Typically this task is then waited asynchronously with the await keyword, inside an async method:
await task; // Suspends the async method, but doesn't block the thread.
The await keyword suspends the current execution flow (async method) until the awaitable completes. No thread is blocked while the execution flow is suspended.
It is also possible to block the current thread until the task completes, by using the synchronous Wait method.

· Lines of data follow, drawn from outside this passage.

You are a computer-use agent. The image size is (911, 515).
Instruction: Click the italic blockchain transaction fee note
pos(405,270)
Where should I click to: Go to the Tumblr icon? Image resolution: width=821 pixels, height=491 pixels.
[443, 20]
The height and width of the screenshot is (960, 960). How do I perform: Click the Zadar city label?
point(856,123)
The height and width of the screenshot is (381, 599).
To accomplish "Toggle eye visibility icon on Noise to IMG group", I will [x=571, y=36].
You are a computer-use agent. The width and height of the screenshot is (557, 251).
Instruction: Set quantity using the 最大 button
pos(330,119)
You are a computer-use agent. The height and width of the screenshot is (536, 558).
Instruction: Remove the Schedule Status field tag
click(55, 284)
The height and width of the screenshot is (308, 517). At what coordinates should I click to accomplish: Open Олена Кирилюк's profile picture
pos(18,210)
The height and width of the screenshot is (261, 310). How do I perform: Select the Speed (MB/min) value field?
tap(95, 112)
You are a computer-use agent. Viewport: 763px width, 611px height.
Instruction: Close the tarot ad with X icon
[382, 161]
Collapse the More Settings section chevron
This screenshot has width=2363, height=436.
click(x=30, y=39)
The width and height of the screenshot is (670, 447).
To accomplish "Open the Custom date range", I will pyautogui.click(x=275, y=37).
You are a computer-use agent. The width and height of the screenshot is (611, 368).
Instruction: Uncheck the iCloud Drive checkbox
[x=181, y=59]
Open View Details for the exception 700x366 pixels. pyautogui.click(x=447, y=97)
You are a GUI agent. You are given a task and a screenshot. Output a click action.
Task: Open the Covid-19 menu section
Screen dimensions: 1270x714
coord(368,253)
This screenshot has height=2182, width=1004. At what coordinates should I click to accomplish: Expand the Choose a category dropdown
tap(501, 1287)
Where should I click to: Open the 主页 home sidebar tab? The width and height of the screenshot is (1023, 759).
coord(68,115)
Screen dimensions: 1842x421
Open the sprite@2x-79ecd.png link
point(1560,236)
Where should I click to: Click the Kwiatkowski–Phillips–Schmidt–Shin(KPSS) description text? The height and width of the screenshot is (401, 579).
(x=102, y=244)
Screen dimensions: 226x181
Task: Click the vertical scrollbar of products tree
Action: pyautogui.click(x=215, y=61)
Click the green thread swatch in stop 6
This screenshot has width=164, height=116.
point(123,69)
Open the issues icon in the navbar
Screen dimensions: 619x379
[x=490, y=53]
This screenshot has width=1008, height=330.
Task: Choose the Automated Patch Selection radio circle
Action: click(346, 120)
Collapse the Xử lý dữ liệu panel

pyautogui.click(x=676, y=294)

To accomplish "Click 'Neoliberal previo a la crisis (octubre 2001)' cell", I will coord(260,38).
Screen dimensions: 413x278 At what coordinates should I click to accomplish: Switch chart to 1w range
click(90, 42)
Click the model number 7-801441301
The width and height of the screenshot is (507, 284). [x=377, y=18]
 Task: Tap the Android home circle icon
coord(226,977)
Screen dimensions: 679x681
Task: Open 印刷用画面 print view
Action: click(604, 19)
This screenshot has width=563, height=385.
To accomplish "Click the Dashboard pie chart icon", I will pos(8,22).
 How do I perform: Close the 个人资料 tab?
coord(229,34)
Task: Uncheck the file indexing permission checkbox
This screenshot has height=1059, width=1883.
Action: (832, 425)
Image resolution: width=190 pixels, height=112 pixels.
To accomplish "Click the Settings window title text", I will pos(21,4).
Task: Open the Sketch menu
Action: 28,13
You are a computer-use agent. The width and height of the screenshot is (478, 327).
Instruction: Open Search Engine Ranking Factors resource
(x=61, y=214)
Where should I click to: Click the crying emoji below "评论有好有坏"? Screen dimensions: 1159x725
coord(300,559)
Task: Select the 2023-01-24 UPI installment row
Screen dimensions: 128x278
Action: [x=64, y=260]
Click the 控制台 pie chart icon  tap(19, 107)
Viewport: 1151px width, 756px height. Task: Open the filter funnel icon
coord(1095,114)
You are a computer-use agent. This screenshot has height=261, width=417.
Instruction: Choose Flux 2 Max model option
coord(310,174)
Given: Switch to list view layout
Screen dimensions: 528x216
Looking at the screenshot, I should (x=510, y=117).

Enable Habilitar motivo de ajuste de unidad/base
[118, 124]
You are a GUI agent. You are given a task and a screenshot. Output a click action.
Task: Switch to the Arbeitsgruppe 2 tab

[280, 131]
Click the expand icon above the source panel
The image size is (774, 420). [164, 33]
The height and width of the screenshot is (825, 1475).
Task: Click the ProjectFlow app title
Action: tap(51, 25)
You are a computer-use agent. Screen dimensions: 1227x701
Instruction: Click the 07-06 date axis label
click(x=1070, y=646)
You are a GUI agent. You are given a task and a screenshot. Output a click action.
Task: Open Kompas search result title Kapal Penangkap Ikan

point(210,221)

task.Wait(); // Blocks the thread.
If you would like to see an experimental demonstration that the await Task.Delay() doesn't block a thread, here is one. The program below creates a huge number of tasks, where each task awaits a internally a Task.Delay(1000). Then the number of threads used by the current process is printed in the console, and finally all of the tasks are awaited:
Task[] tasks = Enumerable.Range(1, 100_000).Select(async _ =>
{
await Task.Delay(1000);
}).ToArray();
Console.WriteLine($"Tasks: {tasks.Count(t => t.IsCompleted):#,0} / {tasks.Length:#,0}");
Thread.Sleep(500);
Console.WriteLine($"Threads.Count: {Process.GetCurrentProcess().Threads.Count:#,0}");
await Task.WhenAll(tasks);
Console.WriteLine($"Tasks: {tasks.Count(t => t.IsCompleted):#,0} / {tasks.Length:#,0}");
Output:
Tasks: 0 / 100,000
Threads.Count: 9
Tasks: 100,000 / 100,000
Live demo.
The program completes after just 1 second, and reports that during its peak it used a total of 9 threads. If each of the 100,000 tasks blocked a thread, we would expect to see 100,000 threads used at that point. Apparently this didn't happen.